* [MATERIAL FOR THIS EXERCISE]:
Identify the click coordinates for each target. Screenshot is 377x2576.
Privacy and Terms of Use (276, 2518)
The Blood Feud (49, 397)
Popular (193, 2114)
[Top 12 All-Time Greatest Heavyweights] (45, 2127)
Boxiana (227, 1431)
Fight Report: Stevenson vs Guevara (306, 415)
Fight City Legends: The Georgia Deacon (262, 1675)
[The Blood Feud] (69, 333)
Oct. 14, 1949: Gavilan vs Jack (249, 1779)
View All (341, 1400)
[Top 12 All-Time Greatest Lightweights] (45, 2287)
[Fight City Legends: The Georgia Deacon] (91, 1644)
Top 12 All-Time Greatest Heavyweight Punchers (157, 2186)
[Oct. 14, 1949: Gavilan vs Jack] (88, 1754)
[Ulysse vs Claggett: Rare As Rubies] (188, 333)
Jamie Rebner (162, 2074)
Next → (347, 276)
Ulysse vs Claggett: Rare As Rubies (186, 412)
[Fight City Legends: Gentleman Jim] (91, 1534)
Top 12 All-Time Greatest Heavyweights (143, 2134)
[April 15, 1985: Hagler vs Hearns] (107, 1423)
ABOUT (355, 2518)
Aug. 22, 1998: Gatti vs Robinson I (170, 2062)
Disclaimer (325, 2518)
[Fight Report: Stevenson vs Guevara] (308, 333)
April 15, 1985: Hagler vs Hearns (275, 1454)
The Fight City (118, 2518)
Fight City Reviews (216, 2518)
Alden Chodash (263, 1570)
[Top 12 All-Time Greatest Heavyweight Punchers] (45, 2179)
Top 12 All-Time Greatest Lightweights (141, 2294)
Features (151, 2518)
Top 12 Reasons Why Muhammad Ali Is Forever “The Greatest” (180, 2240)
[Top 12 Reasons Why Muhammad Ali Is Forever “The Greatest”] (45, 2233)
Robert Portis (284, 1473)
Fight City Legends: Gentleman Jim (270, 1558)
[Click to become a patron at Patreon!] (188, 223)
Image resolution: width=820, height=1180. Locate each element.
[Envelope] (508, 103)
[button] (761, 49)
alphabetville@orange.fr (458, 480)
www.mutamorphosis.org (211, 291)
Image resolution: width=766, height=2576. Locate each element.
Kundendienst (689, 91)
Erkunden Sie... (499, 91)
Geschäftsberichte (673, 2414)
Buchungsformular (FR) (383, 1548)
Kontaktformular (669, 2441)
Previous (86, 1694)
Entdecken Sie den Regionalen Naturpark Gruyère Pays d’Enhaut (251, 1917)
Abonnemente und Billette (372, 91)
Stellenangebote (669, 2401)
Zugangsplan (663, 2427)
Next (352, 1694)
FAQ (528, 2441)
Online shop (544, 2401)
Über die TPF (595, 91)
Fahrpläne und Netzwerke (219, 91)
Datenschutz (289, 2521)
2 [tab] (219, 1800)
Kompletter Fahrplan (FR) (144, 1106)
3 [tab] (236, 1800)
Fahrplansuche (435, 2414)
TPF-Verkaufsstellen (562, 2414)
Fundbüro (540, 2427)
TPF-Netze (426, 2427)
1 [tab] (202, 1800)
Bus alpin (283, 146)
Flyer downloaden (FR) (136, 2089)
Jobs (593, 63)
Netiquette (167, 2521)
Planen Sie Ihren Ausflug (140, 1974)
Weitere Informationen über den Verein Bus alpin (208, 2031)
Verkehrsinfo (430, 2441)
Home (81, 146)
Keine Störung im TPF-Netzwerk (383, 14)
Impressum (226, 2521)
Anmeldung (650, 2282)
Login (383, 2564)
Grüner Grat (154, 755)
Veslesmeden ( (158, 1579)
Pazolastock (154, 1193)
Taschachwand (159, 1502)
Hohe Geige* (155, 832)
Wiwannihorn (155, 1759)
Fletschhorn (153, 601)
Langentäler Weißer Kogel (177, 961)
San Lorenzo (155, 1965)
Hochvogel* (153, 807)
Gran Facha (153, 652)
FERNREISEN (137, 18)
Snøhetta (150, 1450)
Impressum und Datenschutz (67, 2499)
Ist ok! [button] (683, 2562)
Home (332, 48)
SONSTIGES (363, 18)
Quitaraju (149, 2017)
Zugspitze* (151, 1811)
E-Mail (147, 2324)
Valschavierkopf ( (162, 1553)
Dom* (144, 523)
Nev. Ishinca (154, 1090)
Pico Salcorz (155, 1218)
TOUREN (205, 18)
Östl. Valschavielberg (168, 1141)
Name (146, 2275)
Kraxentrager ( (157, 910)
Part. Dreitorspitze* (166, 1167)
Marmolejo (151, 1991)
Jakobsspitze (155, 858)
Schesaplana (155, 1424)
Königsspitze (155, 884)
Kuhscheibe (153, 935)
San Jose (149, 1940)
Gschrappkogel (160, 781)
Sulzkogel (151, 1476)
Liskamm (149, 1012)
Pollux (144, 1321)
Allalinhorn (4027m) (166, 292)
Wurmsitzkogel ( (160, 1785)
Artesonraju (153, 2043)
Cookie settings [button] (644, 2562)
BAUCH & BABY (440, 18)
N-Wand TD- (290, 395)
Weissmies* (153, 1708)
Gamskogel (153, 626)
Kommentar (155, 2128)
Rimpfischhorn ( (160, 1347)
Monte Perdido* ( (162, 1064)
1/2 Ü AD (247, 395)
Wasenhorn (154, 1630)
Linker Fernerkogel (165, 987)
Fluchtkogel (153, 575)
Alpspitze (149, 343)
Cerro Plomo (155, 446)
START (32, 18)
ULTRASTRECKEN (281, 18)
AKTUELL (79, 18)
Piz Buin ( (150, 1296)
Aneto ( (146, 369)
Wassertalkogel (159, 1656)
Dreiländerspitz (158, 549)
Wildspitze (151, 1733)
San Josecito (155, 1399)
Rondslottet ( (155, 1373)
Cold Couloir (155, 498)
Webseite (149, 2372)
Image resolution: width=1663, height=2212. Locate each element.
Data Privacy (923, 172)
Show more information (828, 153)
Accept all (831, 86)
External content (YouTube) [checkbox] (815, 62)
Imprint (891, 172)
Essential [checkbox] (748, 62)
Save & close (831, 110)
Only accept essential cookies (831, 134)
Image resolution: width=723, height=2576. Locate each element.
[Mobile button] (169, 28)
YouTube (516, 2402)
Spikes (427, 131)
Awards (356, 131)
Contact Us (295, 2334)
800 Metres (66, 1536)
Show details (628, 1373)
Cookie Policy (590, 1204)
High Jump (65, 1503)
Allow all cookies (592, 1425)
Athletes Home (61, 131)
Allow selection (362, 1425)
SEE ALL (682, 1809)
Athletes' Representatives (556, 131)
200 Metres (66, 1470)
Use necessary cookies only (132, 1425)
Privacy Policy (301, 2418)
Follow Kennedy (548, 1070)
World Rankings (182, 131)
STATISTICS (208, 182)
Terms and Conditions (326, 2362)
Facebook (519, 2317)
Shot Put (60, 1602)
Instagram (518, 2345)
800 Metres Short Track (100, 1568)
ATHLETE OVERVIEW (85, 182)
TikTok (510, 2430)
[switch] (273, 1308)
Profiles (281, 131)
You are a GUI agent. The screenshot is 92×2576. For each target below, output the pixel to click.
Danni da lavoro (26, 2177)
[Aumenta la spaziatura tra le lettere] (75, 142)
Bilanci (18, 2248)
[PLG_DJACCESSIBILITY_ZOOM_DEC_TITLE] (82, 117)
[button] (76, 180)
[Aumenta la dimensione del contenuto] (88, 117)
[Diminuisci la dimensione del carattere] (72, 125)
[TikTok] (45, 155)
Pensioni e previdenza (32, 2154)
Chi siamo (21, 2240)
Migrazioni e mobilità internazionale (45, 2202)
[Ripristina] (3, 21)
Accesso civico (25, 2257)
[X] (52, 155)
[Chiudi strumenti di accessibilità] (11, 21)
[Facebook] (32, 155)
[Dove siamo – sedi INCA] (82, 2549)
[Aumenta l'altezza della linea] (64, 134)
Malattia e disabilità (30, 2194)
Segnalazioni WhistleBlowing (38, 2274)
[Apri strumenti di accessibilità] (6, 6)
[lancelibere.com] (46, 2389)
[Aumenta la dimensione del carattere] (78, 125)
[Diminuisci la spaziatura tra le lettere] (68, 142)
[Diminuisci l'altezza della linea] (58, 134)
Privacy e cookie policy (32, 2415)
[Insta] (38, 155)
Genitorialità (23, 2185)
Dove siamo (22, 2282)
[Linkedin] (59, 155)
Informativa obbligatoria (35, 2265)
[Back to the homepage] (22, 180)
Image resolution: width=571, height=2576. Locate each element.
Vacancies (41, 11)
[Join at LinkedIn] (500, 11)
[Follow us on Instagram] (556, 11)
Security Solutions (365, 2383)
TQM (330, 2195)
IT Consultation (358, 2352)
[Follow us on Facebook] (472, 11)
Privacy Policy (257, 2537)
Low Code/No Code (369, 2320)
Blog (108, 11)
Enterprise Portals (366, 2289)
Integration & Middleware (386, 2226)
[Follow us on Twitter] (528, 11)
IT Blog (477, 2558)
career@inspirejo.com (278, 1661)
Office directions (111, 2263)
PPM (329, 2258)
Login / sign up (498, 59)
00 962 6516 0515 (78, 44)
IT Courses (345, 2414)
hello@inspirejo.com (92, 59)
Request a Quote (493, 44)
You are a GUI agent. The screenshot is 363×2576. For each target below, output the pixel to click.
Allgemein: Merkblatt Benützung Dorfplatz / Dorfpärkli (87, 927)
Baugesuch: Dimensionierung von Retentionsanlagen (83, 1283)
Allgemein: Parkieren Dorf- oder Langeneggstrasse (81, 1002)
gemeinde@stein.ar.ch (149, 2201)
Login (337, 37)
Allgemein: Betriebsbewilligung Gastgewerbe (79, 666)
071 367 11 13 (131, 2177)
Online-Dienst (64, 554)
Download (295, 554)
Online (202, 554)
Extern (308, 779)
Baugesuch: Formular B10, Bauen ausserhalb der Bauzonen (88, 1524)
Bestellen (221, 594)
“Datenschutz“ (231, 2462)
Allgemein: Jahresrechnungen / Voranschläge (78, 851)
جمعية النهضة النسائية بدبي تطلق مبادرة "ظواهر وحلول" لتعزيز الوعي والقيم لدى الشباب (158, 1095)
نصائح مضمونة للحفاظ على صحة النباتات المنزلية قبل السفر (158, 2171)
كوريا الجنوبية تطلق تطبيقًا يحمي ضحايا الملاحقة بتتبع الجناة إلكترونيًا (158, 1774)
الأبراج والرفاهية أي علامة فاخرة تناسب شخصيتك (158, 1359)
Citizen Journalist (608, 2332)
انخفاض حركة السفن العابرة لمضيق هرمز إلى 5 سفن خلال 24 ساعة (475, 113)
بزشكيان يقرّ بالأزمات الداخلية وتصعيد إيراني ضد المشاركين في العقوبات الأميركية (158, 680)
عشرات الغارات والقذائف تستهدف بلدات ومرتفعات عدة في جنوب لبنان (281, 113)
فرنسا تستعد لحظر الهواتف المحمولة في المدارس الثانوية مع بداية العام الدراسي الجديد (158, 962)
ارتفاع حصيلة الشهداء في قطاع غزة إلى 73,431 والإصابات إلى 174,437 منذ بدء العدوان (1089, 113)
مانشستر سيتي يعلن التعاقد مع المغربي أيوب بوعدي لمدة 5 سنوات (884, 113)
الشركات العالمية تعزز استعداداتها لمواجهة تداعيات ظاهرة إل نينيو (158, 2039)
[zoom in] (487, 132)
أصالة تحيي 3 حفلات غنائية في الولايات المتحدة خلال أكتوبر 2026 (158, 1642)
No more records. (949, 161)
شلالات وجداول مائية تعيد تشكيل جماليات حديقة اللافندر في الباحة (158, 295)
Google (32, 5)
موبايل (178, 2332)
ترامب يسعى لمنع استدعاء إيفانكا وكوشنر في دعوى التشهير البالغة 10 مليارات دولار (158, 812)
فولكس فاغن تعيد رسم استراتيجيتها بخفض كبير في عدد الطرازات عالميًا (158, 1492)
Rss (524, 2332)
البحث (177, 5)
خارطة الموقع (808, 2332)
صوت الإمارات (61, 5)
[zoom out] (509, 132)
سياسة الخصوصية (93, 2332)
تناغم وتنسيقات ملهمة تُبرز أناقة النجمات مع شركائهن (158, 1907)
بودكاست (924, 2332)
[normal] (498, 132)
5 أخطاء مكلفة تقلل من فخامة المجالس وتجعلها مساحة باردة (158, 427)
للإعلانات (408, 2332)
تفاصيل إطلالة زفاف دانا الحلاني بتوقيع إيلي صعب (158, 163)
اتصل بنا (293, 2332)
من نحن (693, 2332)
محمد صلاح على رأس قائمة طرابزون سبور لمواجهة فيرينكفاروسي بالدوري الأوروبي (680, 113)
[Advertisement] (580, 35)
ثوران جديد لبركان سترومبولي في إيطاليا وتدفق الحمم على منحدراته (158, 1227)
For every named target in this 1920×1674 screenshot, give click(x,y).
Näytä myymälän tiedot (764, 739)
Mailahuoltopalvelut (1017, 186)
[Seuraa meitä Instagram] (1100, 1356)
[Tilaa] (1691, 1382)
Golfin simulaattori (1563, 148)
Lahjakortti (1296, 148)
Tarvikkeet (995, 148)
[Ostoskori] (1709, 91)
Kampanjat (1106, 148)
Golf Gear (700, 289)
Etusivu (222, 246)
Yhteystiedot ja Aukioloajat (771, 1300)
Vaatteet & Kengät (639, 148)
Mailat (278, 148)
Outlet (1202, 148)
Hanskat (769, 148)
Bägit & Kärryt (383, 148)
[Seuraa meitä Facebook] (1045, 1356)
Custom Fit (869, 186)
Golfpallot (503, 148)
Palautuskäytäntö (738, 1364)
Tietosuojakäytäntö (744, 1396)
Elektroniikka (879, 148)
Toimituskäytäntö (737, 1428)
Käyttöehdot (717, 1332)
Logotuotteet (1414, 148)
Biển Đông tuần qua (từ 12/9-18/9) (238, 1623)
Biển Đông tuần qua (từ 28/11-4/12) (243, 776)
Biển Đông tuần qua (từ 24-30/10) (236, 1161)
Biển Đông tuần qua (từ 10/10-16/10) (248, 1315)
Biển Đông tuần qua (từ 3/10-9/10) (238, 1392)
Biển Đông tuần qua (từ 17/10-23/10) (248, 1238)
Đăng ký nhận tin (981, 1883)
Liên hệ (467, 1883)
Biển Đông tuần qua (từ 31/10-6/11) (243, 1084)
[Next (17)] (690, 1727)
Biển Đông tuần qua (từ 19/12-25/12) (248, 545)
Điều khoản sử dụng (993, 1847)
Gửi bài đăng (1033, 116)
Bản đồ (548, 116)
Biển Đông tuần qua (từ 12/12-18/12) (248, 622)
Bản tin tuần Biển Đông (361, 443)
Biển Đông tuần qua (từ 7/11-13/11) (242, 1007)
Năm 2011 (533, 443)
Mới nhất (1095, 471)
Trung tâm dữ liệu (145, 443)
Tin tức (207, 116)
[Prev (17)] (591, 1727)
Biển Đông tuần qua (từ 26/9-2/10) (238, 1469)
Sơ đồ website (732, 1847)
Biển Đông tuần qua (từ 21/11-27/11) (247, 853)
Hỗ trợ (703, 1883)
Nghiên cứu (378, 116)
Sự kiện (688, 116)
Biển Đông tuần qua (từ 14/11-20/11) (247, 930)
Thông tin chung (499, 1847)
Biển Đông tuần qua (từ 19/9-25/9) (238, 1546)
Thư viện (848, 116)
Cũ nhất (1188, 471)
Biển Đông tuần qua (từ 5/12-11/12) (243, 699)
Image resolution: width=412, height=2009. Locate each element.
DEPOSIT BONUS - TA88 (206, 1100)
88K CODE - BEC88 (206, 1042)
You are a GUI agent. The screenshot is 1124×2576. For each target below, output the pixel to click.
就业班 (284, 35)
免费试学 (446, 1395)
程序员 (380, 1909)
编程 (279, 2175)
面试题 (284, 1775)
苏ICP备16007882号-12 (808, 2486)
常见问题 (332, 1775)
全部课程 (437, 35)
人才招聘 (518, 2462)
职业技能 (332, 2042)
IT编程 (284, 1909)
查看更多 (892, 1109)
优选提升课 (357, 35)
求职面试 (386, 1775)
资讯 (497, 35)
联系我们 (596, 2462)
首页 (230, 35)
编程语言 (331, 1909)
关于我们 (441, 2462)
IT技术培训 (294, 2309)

* [ASSIGNED TASK]: Which lines above run from the one containing "[normal] (498, 132)" to the one containing "[Seuraa meitä Instagram] (1100, 1356)"? Give them again exactly, both ends included.

* [YOUR SOLUTION]:
[normal] (498, 132)
5 أخطاء مكلفة تقلل من فخامة المجالس وتجعلها مساحة باردة (158, 427)
للإعلانات (408, 2332)
تفاصيل إطلالة زفاف دانا الحلاني بتوقيع إيلي صعب (158, 163)
اتصل بنا (293, 2332)
من نحن (693, 2332)
محمد صلاح على رأس قائمة طرابزون سبور لمواجهة فيرينكفاروسي بالدوري الأوروبي (680, 113)
[Advertisement] (580, 35)
ثوران جديد لبركان سترومبولي في إيطاليا وتدفق الحمم على منحدراته (158, 1227)
For every named target in this 1920×1674 screenshot, give click(x,y).
Näytä myymälän tiedot (764, 739)
Mailahuoltopalvelut (1017, 186)
[Seuraa meitä Instagram] (1100, 1356)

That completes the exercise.